The I and Q axes were chosen according to bandwidth needed by human vision, one axis being that requiring the most bandwidth, and the other (fortuitously at 90 degrees) the minimum. However, true I and Q demodulation was relatively more complex, requiring two analog delay lines, and NTSC receivers rarely used it.

However, this color modulation strategy is lossy, particularly because of crosstalk from the luma to the chroma-carrying wire, and vice versa, in analogue equipment (including RCA connectors to transfer a digital signal, as all they carry is analogue composite video, which is either YUV, YIQ, or even CVBS). Furthermore, NTSC and PAL encoded color signals in a manner that causes high bandwidth chroma and luma signals to mix with each other in a bid to maintain backward compatibility with black and white television equipment, which results in dot crawl and cross color artifacts. When the NTSC standard was created in the 1950s, this was not a real concern since the quality of the image was limited by the monitor equipment, not the limited-bandwidth signal being received. However today's modern television is capable of displaying more information than is contained in these lossy signals. To keep pace with the abilities of new display technologies, attempts were made since the late 1970s to preserve more of the Y′UV signal while transferring images, such as SCART (1977) and S-Video (1987) connectors.
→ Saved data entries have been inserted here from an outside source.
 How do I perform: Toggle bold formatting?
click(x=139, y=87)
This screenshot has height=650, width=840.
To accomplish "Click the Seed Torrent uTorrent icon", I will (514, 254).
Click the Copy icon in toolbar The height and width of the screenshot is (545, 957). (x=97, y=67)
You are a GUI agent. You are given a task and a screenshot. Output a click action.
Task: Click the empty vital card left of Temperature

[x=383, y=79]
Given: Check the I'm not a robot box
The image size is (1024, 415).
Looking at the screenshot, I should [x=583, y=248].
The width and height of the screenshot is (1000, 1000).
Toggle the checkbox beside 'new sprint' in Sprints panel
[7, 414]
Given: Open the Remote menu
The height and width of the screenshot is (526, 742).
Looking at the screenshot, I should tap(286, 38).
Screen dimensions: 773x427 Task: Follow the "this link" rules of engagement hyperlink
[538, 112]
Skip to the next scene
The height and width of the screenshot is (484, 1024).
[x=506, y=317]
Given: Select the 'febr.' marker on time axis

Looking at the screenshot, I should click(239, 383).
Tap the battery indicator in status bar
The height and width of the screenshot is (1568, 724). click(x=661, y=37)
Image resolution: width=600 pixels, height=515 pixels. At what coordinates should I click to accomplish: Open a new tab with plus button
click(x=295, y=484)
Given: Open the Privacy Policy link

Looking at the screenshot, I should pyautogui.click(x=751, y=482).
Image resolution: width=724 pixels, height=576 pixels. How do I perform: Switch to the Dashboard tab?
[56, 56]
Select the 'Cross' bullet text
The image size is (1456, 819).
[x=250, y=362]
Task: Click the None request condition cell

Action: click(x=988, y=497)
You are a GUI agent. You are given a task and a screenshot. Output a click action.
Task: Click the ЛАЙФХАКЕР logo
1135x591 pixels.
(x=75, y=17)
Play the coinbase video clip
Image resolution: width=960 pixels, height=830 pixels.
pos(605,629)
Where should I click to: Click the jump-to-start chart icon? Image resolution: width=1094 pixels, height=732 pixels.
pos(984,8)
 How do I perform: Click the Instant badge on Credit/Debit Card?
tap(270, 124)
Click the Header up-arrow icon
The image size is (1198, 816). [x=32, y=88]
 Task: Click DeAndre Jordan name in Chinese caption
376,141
Instead of Y′UV, Y′CbCr was used as the standard format for (digital) common video compression algorithms such as MPEG-2. Digital television and DVDs preserve their compressed video streams in the MPEG-2 format, which uses a fully defined Y′CbCr color space, although retaining the established process of chroma subsampling. Cinepak, a video codec from 1991, used a modified YUV 4:2:0 colorspace. The professional CCIR 601 digital video format also uses Y′CbCr at the common chroma subsampling rate of 4:2:2, primarily for compatibility with previous analog video standards. This stream can be easily mixed into any output format needed.

Y′UV is not an absolute color space. It is a way of encoding RGB information, and the actual color displayed depends on the actual RGB colorants used to display the signal. Therefore, a value expressed as Y′UV is only predictable if standard RGB colorants are used (i.e. a fixed set of primary chromaticities, or particular set of red, green, and blue).

Furthermore, the range of colors and brightnesses (known as the color gamut and color volume) of RGB (whether it be BT.601 or Rec. 709) is far smaller than the range of colors and brightnesses allowed by Y′UV. This can be very important when converting from Y′UV (or Y′CbCr) to RGB, since the formulas above can produce "invalid" RGB values – i.e., values below 0% or very far above 100% of the range (e.g., outside the standard 16–235 luma range (and 16–240 chroma range) for TVs and HD content, or outside 0–255 for standard definition on PCs). Unless these values are dealt with they will usually be "clipped" (i.e., limited) to the valid range of the channel affected. This changes the hue of the color, which is very undesirable, so it is therefore often considered better to desaturate the offending colors such that they fall within the RGB gamut.

Likewise, when RGB at a given bit depth is converted to YUV at the same bit depth, several RGB colors can become the same Y′UV color, resulting in information loss.

== Relation with Y′CbCr ==
Y′UV is often used as a term for YCbCr. However, while related, they are different formats with different scale factors; additionally, unlike YCbCr, Y’UV has historically used two different scale factors for the U component vs. the V component. Not scaled matrix is used in Photo CD's PhotoYCC. U and V are bipolar signals which can be positive or negative, and are zero for grays, whereas YCbCr usually scales all channels to either the 16-235 range or the 0-255 range, which makes Cb and Cr unsigned quantities where 128 represents gray.

Nevertheless, the relationship between them in the standard case is simple. In particular, the Y' channels of both are linearly related to each other, both Cb and U are related linearly to (B-Y), and both Cr and V are related linearly to (R-Y).